* WHAT THE EXERCISE ASKS *
Rewrite the material from the line holding "Find the location" through the end of the material, inclusive, as a Markdown table with the columns Row and Line. Skip blank lines and leave the pictures out.

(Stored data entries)
--------

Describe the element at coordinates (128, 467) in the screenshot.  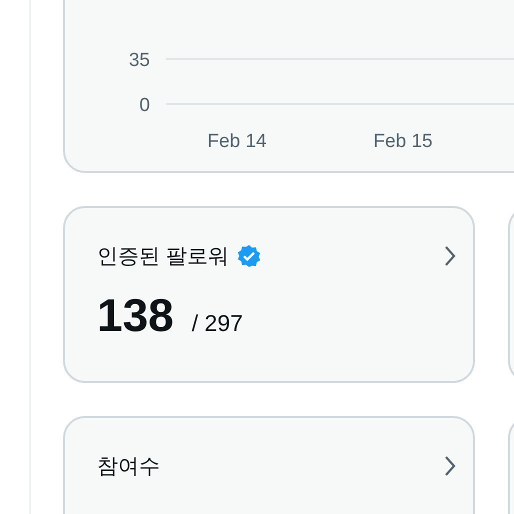
I see `card-title: 참여수` at that location.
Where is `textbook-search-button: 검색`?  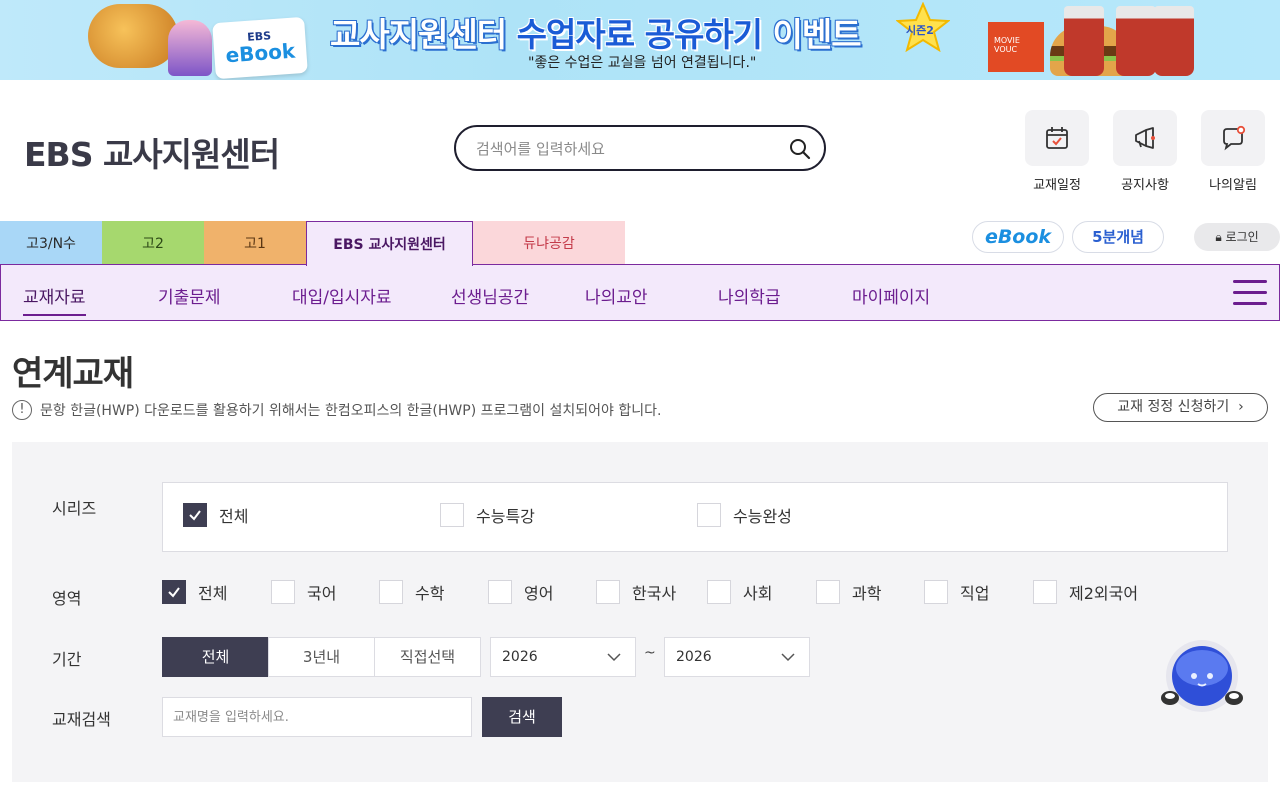 textbook-search-button: 검색 is located at coordinates (522, 717).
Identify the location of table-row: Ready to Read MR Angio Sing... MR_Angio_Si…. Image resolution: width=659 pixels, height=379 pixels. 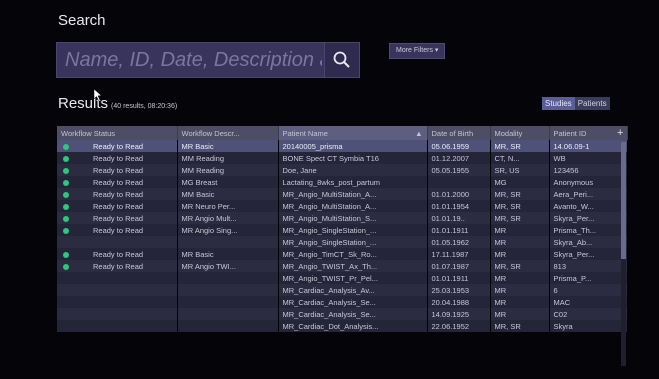
(342, 230).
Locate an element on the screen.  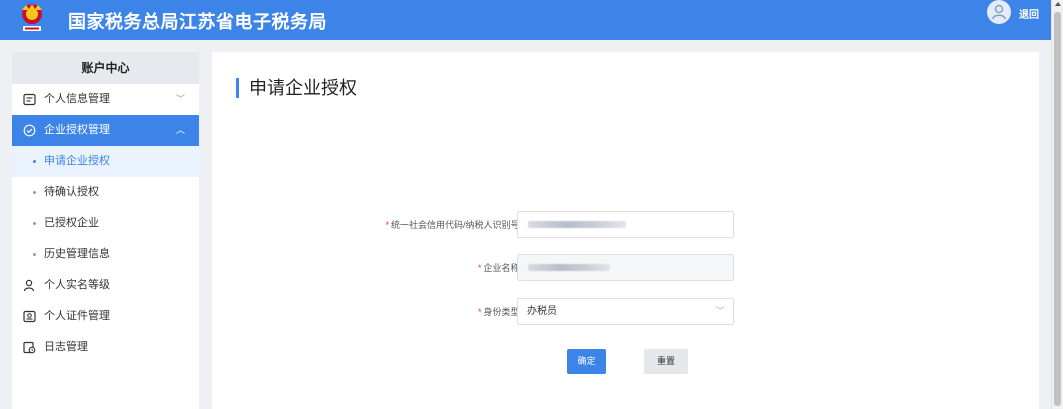
credit-code-row: * 统一社会信用代码/纳税人识别号: is located at coordinates (626, 225).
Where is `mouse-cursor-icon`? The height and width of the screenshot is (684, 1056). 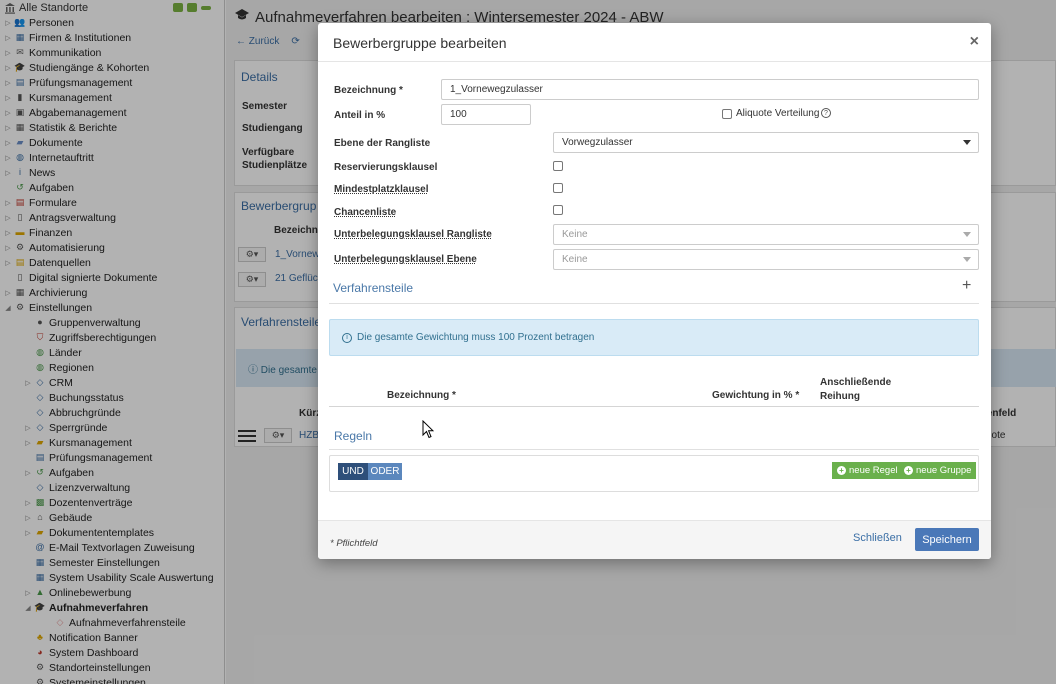 mouse-cursor-icon is located at coordinates (428, 430).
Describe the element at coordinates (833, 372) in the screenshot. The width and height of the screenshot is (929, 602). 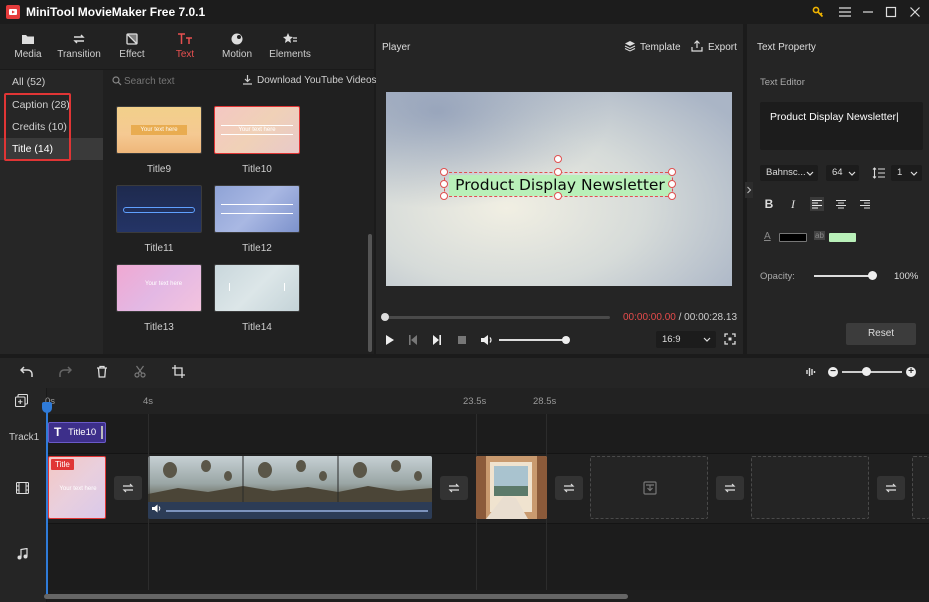
I see `zoom-out-icon: −` at that location.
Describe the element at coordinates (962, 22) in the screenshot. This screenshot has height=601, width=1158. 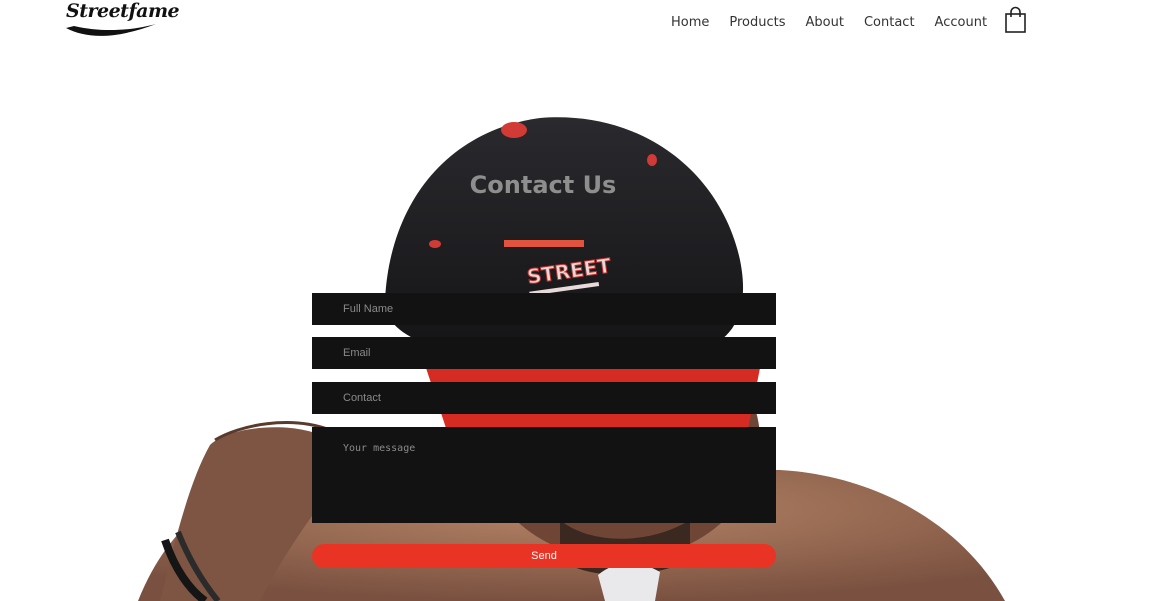
I see `nav-account: Account` at that location.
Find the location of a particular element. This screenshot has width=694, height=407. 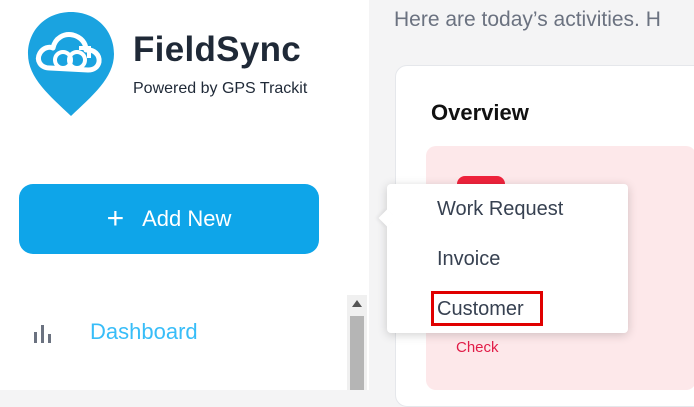

add-new-label: Add New is located at coordinates (187, 218).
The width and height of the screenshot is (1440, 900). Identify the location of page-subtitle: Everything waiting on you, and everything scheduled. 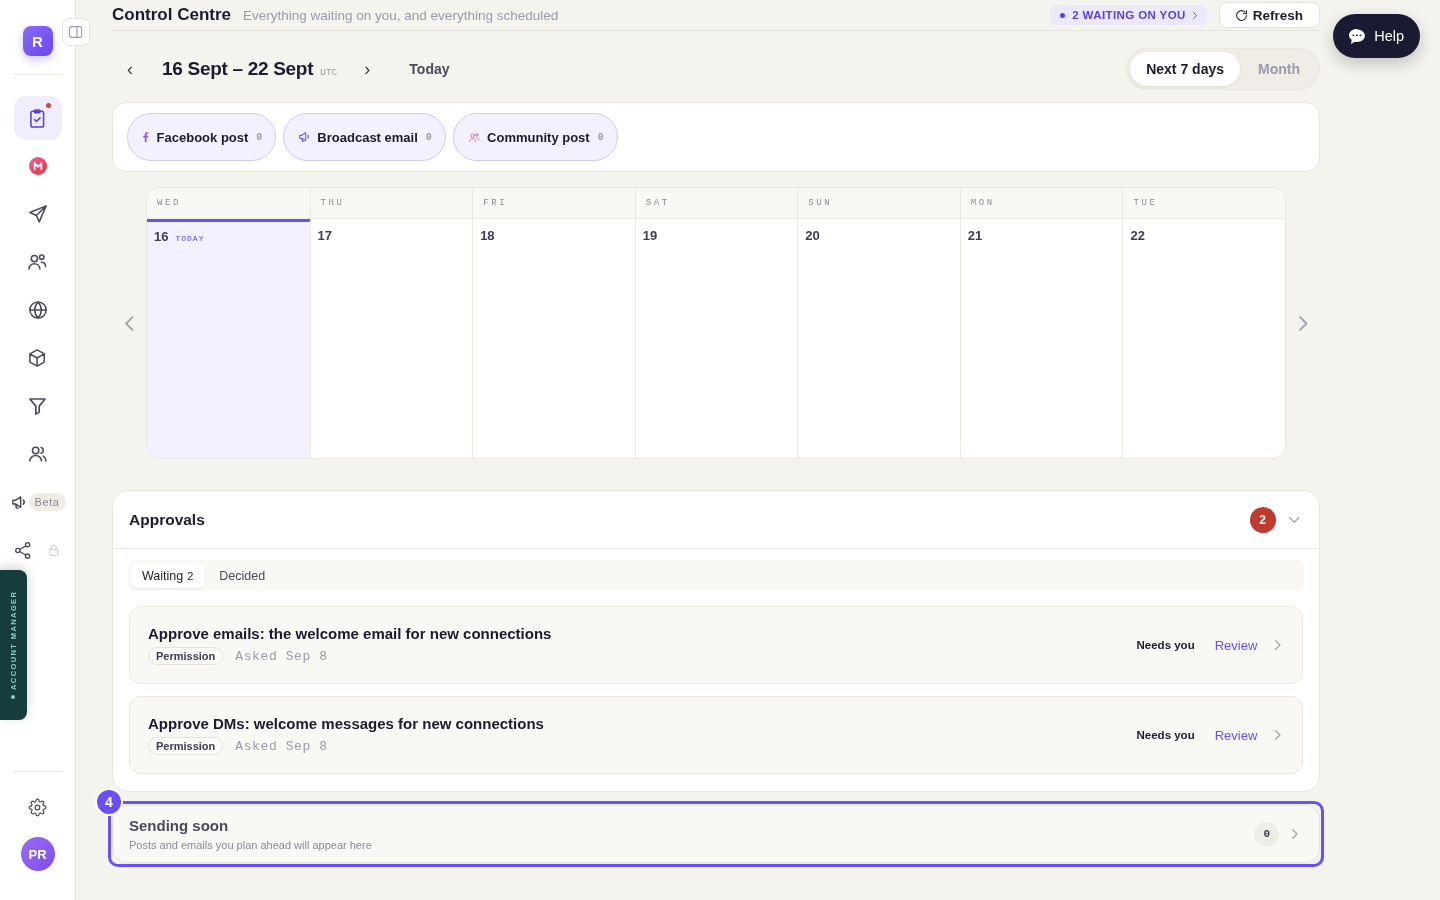
(401, 15).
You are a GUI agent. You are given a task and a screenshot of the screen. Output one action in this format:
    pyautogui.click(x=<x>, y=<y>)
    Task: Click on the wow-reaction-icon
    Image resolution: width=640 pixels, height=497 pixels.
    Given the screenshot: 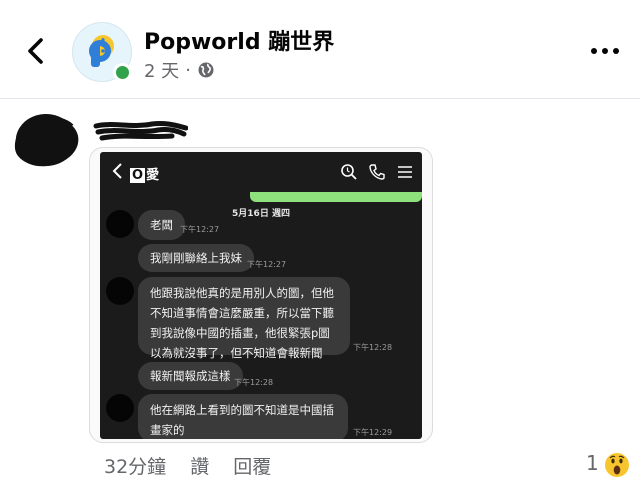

--------

* RESULT FOR THIS TASK *
| Row | Line |
|---|---|
| 1 | Find the location of a particular element. This screenshot has width=694, height=407.  |
| 2 | add-new-label: Add New is located at coordinates (187, 218). |
| 3 | The width and height of the screenshot is (1440, 900). Identify the location of page-subtitle: Everything waiting on you, and everything scheduled.  |
| 4 | (401, 15). |
| 5 | You are a GUI agent. You are given a task and a screenshot of the screen. Output one action in this format: |
| 6 |     pyautogui.click(x=<x>, y=<y>) |
| 7 |     Task: Click on the wow-reaction-icon |
| 8 |     Image resolution: width=640 pixels, height=497 pixels. |
| 9 |     Given the screenshot:  |